Impossibile sapere chi abbia distrutto uno dei seggiolini dell’impianto nuovo di zecca del Bruncuspina, Daniela Falconi: “L’impresa non ha installato videocamere per proteggere il cantiere”. Sopralluogo di Digos e carabinieri alla ricerca di indizi

Non hanno e, molto difficilmente, mai potranno avere un volto chiaro gli eventuali vandali che hanno distrutto uno dei seggiolini del nuovo impianto di risalita del Bruncuspina, a Fonni. Tutta la zona è ancora un cantiere, l’inaugurazione è prevista “nel 2020” ma qualcuno avrebbe ben pensato di danneggiare “un bene di tutti i cittadini. Purtroppo, l’impresa che gestisce l’impianto non ha mai installato videocamere per la sicurezza, quindi non possiamo risalire all’identità dei vandali”, afferma la sindaca di Fonni, Daniela Falconi.
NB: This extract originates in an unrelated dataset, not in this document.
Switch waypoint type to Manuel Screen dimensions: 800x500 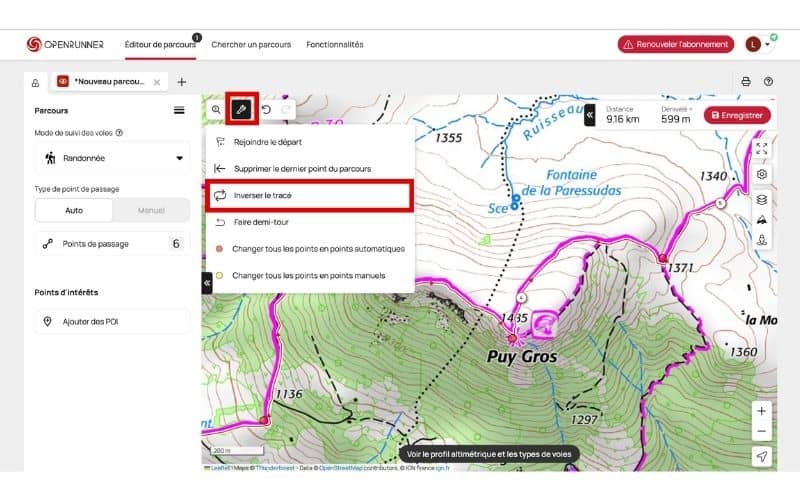[150, 210]
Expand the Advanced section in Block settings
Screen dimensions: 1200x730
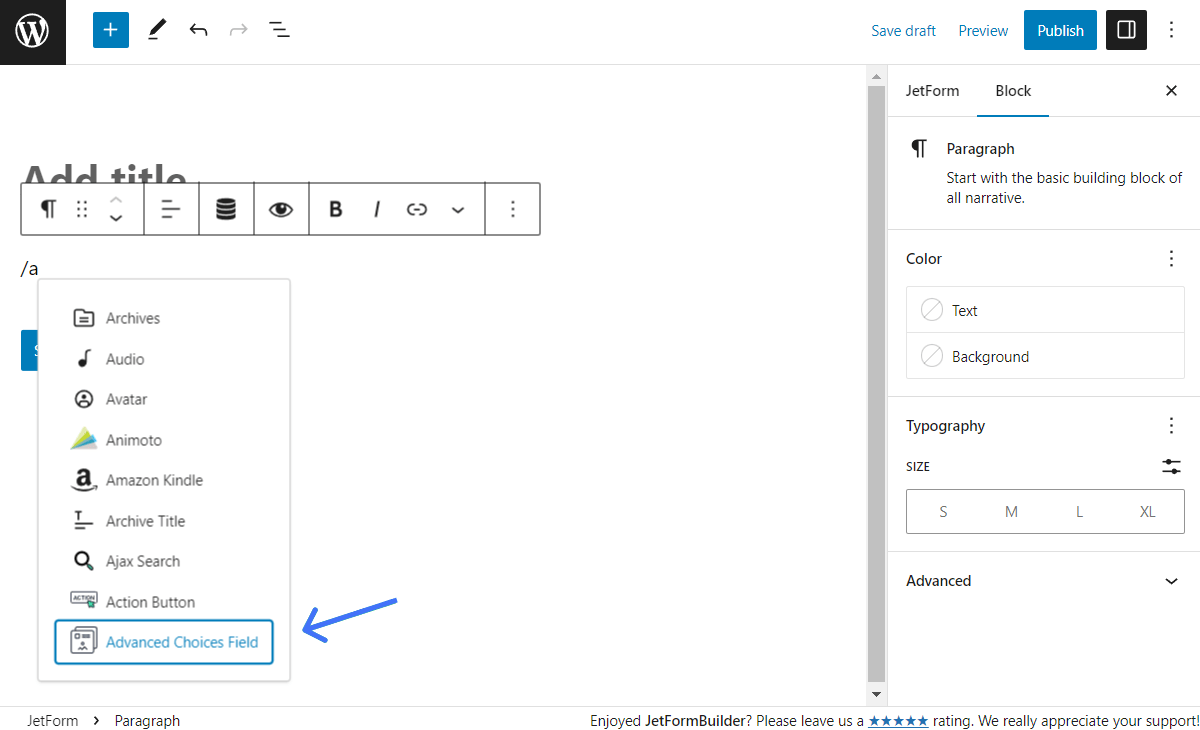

Qualche ora fa ha partecipato, inseieme a carabinieri e Digos, a un sopralluogo nell’impianto: “Gli investigatori sono alla ricerca di qualunque traccia utile. Nelle ultime ore”, dice la Falconi, “sui social c’è chi sta scrivendo che potrebbe essersi trattato di un colpo di vento. È una delle ipotesi al vaglio dei militari, ma se così fosse sarebbe clamoroso”, ovviamente in negativo. Insomma, se qualche maxi folata di vento riesce a “devastare” i seggiolini, ci sarebbe un nuovo problema, legato alla sicurezza. La sindaca attende di conoscere gli sviluppi dell’inchiesta: “Nel frattempo, spero vivamente che i gestori dell’impianto installino delle telecamere”.